APPLY WHAT YOU READ —
1. Please reproduce the passage on macronutrients between "When you eat" and "supports your well-being.", inclusive.
2. Carry the passage on macronutrients and protein forward from its final sentence.

GIVEN PASSAGE —
★ ★ ★ ★ ★ ★ ★

When you eat meals and snacks, include a combination of all three macronutrients – protein, carbohydrate, and fat.
The macronutrients work together to help keep your energy levels steady throughout the day. Instead of the ups and downs of the energy roller coaster, you will find yourself on solid ground. You will have focus and can concentrate on the task at hand. Of course, you will still feel tired at the end of a full day, and all bets are off if you are not sleeping well. But, with practice, you can minimize afternoon crashes. Eating in a way that keeps your energy constant is a subtle shift that supports your well-being.
Prioritize Protein! Protein is the most helpful macronutrient when practicing connection to your body and is worth your attention. Especially if you experience intense food cravings later in the day. Protein takes work to break down, so it stays in the stomach longer. Therefore, protein helps you get full and stay full.

★ ★ ★ ★ ★ ★ ★

DATA PROVIDED —
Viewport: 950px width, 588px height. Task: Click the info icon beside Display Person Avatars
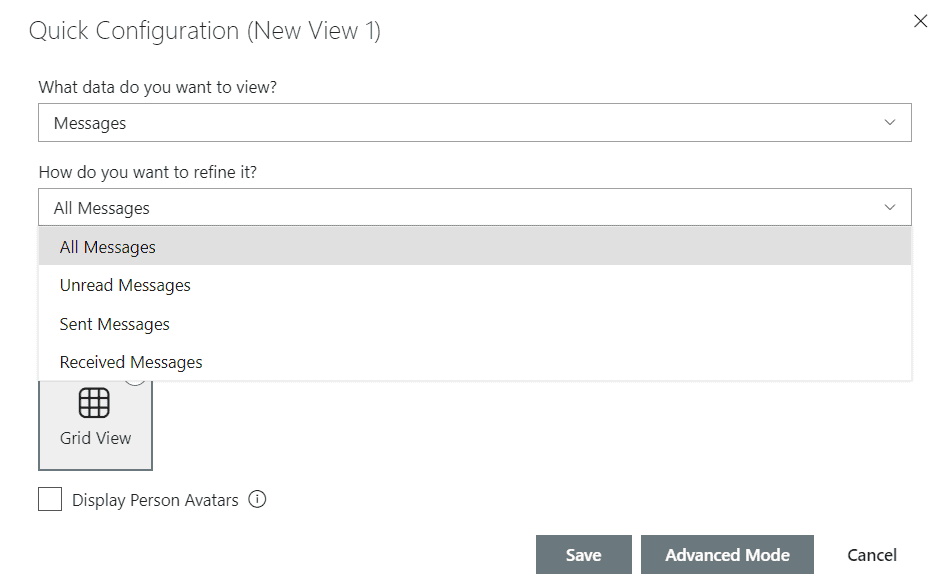click(257, 499)
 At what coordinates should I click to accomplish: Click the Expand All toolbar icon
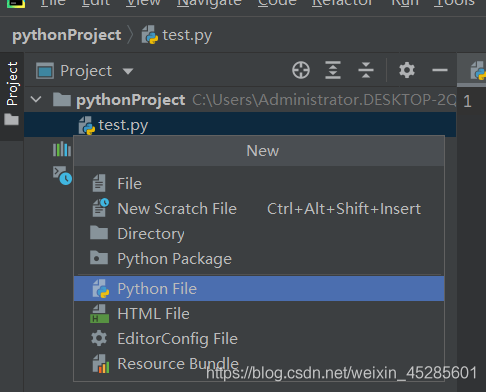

★ ★ ★ ★ ★ ★ ★

ANSWERS BY ITEM NUMBER —
1.
When you eat meals and snacks, include a combination of all three macronutrients – protein, carbohydrate, and fat.
The macronutrients work together to help keep your energy levels steady throughout the day. Instead of the ups and downs of the energy roller coaster, you will find yourself on solid ground. You will have focus and can concentrate on the task at hand. Of course, you will still feel tired at the end of a full day, and all bets are off if you are not sleeping well. But, with practice, you can minimize afternoon crashes. Eating in a way that keeps your energy constant is a subtle shift that supports your well-being.

2.
- Protein stimulates the release of the happy chemicals dopamine and serotonin.
- Protein helps to stabilize blood sugar.
Try to consume a variety of proteins throughout the day.
- Beef, pork, poultry
- Cow or soy milk
- Greek yogurt
- Cheese and cottage cheese
- Beans and Legumes
- Tofu, Tempeh, Seitan
Add in Carbohydrates! Carbs are the most misunderstood macronutrient. Cutting them out will lead to mood swings, low energy, and ravenous hunger. Your brain cells (neurons) need glucose and can’t store it, so you must eat it consistently.
Pay attention to fiber. Eating fiber-rich carbs will help you get a variety of vitamins and minerals & help you go to the bathroom regularly.
Higher fiber choices (also called slow burn or complex carbs) take longer to break down, give you more sustained energy and help you stay full longer. Lower fiber choices (quick burn or simple carbs) break down faster, give you quick energy, and don’t keep you full for long.
- Carbohydrates stimulate the release of the happy chemical serotonin.
- All carbohydrates raise blood sugar levels. More fiber means a slower rise and a more gentle decline, while the opposite end of the spectrum leads to the well-known sugar rush and subsequent crash! The type and the amount determine how high the levels go and how quickly they drop.
Notice how you feel after you eat different types of carbohydrates. If you tend to eat or drink a lot of sweet or higher-sugar items, see how it feels to try less simple carbs and add more complex options.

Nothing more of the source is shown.